+++ Text shown +++

Politicians often choose to wait until the absolute last minute to strike a deal on difficult decisions. Never before, though, has the brinkmanship involved a potential default of the United States' legal obligations to pay its bills—the debt ceiling.
This year Republicans vowed to use the debt ceiling, which authorizes more borrowing to meet the United States' already authorized legal commitments, to force an agreement to reduce future spending. Although President Obama and most Democrats initially resisted tying the debt ceiling to a deficit reduction plan, they later came along.
Throughout the debt ceiling debate, ACP advocated for several priorities. First, the College urged that an agreement be reached in time to prevent a potential disruption of Medicare and Medicaid payments to physicians. Second, ACP advocated that a permanent solution to the Medicare Sustainable Growth Rate (SGR), which causes annual scheduled cuts in physician payments, be included in a debt ceiling agreement, noting that the budget cost of fixing the SGR and preventing further cuts has increased each year that Congress has failed to enact a solution. Third, ACP agreed that federal health spending needs to be reduced, but urged continued and adequate funding for critical programs, including Medicare graduate medical education (GME) and other programs to train more internal medicine specialists. Finally, the College recommended that reductions in federal health spending be achieved by working with the profession to target key cost drivers, such as reducing marginal and ineffective care, basing coverage on clinical effectiveness with consideration of cost, and providing physicians and patients with information on comparative effectiveness. Realistically, though, ACP and other interest groups had very limited ability to influence the final agreement that was negotiated behind closed doors by congressional leaders from both parties and the president.

+++

• _Activity_:
Quote the passage on the debt ceiling debate in full, word for word.

+++ Given information +++

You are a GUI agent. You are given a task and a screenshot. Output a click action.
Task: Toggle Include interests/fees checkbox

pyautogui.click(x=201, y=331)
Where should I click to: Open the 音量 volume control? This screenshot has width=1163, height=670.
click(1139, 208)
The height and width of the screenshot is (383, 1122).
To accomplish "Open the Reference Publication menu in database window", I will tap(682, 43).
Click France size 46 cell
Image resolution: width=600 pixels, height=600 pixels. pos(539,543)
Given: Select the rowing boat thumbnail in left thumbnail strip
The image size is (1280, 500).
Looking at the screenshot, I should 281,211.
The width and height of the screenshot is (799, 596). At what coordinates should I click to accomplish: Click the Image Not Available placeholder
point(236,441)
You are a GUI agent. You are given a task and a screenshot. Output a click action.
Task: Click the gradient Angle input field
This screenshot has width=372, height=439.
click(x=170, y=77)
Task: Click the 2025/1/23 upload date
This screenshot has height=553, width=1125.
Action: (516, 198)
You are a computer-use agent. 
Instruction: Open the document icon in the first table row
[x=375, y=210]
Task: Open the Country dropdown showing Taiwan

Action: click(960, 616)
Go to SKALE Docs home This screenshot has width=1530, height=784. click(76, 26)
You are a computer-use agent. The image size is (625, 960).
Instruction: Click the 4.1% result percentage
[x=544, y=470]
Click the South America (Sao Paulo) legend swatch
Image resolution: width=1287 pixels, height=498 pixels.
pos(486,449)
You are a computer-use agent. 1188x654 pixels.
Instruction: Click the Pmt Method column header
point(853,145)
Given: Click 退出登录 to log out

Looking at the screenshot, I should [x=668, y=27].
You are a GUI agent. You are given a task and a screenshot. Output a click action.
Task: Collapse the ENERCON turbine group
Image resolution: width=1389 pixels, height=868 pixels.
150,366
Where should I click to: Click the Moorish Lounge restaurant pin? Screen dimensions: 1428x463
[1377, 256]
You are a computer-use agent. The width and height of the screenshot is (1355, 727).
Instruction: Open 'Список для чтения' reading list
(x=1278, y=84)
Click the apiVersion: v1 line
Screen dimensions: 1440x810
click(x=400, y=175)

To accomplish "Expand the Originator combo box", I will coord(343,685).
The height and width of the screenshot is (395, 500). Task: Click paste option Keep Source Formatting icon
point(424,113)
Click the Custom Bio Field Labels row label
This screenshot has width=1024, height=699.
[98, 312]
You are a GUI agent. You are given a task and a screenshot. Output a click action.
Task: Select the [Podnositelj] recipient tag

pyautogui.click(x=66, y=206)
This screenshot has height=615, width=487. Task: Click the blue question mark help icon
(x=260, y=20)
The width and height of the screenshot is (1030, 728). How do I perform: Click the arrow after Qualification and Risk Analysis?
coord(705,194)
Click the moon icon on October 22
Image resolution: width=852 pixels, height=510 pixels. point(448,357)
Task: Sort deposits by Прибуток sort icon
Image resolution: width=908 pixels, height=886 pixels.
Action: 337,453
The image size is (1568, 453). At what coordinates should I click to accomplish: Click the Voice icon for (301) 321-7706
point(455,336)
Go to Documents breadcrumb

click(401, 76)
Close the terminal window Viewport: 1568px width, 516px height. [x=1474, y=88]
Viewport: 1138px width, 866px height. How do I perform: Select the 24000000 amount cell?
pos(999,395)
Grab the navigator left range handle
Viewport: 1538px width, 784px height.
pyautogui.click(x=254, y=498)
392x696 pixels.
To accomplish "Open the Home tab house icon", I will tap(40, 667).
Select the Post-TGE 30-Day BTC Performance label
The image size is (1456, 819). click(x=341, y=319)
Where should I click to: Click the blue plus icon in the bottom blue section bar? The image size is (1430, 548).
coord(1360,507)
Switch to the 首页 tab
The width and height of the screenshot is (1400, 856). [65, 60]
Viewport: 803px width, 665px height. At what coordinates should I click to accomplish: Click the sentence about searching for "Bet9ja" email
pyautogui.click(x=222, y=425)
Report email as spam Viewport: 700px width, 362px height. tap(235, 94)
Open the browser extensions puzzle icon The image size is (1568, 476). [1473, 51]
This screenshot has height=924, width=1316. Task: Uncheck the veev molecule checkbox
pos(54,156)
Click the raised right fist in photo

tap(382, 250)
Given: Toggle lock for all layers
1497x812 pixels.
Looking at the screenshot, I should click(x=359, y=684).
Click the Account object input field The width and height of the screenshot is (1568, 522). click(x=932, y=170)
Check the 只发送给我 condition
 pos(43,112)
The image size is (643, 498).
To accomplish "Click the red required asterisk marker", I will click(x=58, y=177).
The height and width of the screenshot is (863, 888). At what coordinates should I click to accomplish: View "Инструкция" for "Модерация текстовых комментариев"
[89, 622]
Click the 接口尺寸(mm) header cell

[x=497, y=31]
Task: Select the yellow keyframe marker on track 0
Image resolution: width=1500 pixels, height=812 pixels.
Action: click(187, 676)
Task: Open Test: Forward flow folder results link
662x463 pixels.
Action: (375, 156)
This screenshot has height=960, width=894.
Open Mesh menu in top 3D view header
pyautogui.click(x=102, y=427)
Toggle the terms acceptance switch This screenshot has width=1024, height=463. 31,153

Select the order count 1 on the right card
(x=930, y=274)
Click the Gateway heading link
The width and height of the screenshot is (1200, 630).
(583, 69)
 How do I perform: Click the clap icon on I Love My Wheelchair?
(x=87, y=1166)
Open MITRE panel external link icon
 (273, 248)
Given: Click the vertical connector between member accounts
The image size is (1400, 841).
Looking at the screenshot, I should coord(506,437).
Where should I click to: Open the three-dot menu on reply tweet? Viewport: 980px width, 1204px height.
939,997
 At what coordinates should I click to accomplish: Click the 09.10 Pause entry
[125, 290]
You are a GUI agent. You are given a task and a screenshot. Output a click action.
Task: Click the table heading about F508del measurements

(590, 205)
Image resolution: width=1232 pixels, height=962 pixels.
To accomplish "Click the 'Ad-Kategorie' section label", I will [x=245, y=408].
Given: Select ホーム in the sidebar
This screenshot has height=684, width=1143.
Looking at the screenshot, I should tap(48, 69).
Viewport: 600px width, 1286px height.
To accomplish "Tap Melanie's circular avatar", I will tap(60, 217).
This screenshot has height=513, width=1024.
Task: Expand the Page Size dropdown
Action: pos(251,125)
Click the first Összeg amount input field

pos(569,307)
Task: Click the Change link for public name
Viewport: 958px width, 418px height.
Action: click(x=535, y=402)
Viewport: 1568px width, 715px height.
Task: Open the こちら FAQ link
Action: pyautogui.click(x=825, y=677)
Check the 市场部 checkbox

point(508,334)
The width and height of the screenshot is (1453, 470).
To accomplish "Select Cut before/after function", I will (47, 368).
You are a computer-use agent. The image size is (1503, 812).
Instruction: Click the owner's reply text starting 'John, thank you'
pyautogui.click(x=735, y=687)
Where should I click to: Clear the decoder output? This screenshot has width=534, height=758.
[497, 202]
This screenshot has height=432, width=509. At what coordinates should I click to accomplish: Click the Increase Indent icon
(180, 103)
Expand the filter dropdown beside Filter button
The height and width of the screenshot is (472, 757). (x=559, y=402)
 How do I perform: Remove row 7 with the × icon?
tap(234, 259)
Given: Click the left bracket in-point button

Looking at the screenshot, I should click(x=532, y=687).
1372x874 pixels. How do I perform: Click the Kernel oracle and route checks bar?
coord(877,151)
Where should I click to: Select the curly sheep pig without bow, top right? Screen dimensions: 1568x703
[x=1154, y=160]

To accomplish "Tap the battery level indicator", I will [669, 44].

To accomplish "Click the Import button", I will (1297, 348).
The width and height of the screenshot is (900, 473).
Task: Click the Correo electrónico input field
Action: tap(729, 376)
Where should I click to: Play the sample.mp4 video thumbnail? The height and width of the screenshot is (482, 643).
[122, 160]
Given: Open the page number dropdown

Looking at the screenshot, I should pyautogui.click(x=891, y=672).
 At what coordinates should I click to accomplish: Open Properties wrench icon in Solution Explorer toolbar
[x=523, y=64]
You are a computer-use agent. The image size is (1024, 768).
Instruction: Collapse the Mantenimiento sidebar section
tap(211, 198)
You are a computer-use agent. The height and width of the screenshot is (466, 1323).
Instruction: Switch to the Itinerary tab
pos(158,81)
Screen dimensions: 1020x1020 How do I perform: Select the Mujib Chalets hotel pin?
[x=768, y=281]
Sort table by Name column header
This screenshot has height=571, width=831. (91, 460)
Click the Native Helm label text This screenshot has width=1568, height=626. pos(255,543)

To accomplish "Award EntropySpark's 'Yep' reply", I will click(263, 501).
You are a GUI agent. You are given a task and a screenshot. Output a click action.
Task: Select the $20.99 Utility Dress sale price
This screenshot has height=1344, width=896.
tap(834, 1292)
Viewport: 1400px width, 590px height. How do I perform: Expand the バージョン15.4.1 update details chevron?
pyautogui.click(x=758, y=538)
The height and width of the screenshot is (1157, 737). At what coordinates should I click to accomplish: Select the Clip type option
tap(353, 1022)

+++

• _Solution_:
Politicians often choose to wait until the absolute last minute to strike a deal on difficult decisions. Never before, though, has the brinkmanship involved a potential default of the United States' legal obligations to pay its bills—the debt ceiling.
This year Republicans vowed to use the debt ceiling, which authorizes more borrowing to meet the United States' already authorized legal commitments, to force an agreement to reduce future spending. Although President Obama and most Democrats initially resisted tying the debt ceiling to a deficit reduction plan, they later came along.
Throughout the debt ceiling debate, ACP advocated for several priorities. First, the College urged that an agreement be reached in time to prevent a potential disruption of Medicare and Medicaid payments to physicians. Second, ACP advocated that a permanent solution to the Medicare Sustainable Growth Rate (SGR), which causes annual scheduled cuts in physician payments, be included in a debt ceiling agreement, noting that the budget cost of fixing the SGR and preventing further cuts has increased each year that Congress has failed to enact a solution. Third, ACP agreed that federal health spending needs to be reduced, but urged continued and adequate funding for critical programs, including Medicare graduate medical education (GME) and other programs to train more internal medicine specialists. Finally, the College recommended that reductions in federal health spending be achieved by working with the profession to target key cost drivers, such as reducing marginal and ineffective care, basing coverage on clinical effectiveness with consideration of cost, and providing physicians and patients with information on comparative effectiveness. Realistically, though, ACP and other interest groups had very limited ability to influence the final agreement that was negotiated behind closed doors by congressional leaders from both parties and the president.